What Brings Photographers Back to Freshkills Park

Since 2014, photographers have been documenting Freshkills Park’s changing landscape for an ongoing series called Capturing Change. The series aims to generate a community- and artist-driven archive of the site’s transition from landfill to public space. Several photographers have returned multiple times, compelled to explore the park over and over again.

Many of the photographers have memories of visiting or living nearby the Fresh Kills Landfill. “As a boy I watched the heavy machinery push at the fresh piles that were constantly being delivered,” photographer Sean Sweeney said. As an adult, he became Chairman of Staten Island’s Community Board 1. “I had the opportunity to be involved with some of the plans to close the landfill and make it into a place to be proud of.”

Photographer Michael McWeeney also grew up in Staten Island. “I can remember the stench of the landfill on hot days, the flocks of sea gulls circling the dump for the day’s fresh delivery of trash from the 5 boroughs of New York and the stigma of living so close to the world’s largest landfill,” he said. When he began working for the local papers in 1990 he found himself in the landfill working on stories related to waste management and the eventual closing of Fresh Kills.

Artist Andrea Callard first visited the Fresh Kills Landfill in the 1970s. “An individual could drive into a specified area of Freshkills on a Saturday and dump ‘household bulk,’ objects we no longer needed,” she explained. “I somehow heard about this and drove from Tribeca with a friend.” This was the first of many visits to the site that continue today with photography tours.

These photographers also recognize the beauty and significance of the opportunity photography tours at Freshkills Park provide. “Having the opportunity to photograph the park’s hills is quite a unique experience in New York City,” McWeeney said. “You feel as if you are somewhere else, somewhere far away from the traffic and the malls and the bustling crowds of people. You still see the refinery of New Jersey and the Manhattan skyline, but you are separated from it.”

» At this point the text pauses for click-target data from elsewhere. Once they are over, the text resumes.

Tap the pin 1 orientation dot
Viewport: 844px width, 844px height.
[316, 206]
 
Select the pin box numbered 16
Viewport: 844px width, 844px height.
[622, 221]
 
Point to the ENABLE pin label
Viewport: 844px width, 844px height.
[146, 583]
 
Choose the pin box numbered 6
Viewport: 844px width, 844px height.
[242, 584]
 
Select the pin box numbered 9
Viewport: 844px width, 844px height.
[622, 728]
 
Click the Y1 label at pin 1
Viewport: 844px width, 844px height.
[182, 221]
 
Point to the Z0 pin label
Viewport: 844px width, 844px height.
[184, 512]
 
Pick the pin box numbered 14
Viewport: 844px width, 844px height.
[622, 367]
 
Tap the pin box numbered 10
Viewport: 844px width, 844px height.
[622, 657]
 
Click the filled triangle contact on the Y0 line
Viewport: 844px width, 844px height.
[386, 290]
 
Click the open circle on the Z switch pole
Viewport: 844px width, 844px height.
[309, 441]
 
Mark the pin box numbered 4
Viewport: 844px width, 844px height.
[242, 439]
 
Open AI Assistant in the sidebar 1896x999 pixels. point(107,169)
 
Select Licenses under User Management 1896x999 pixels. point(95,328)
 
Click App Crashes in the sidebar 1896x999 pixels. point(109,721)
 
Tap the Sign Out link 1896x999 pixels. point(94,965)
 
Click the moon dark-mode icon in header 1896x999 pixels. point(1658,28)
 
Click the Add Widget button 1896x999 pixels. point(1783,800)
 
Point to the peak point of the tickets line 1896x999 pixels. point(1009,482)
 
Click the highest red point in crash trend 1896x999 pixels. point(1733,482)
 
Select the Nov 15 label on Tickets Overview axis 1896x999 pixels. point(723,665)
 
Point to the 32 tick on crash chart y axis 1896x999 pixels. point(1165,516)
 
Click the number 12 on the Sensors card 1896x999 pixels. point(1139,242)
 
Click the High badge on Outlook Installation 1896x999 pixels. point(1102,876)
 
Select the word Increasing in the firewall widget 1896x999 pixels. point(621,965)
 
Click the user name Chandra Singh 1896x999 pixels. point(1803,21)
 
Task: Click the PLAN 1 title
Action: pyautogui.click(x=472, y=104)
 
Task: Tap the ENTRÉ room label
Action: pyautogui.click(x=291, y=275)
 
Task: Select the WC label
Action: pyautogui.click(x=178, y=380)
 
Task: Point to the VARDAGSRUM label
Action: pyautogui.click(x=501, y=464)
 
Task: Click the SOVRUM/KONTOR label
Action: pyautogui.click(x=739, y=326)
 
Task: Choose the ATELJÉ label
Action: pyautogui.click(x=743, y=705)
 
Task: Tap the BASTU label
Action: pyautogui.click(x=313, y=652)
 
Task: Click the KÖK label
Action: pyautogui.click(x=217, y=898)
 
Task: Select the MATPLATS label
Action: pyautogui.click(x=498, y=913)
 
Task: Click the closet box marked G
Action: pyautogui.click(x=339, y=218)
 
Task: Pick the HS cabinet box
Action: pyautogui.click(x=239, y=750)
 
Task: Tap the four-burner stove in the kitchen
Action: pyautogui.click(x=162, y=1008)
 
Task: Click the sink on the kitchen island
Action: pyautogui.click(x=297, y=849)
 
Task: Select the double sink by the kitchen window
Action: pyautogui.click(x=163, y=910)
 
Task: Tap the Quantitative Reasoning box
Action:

For Callard, it’s a deep pleasure to document what keeps changing and what everyone is not able to see. “Freshkills is a strange yet lovely place to walk and contemplate where one is and where one is going,” she said. “I really appreciate how the color of the landscape shifts so much and my own looking changes and becomes more subtle.”

Sweeney believes that Capturing Change is providing an important service by letting photographers of all levels document the landfill-to-park transformation. “From the iPhone shots to the massive megapixel grabbers, we all belong,” he said. “I always say the world needs a documentarian. No two mornings, days or evenings are the same at The Dump, The Landfill, The Park. The sun rises and sets differently every day.”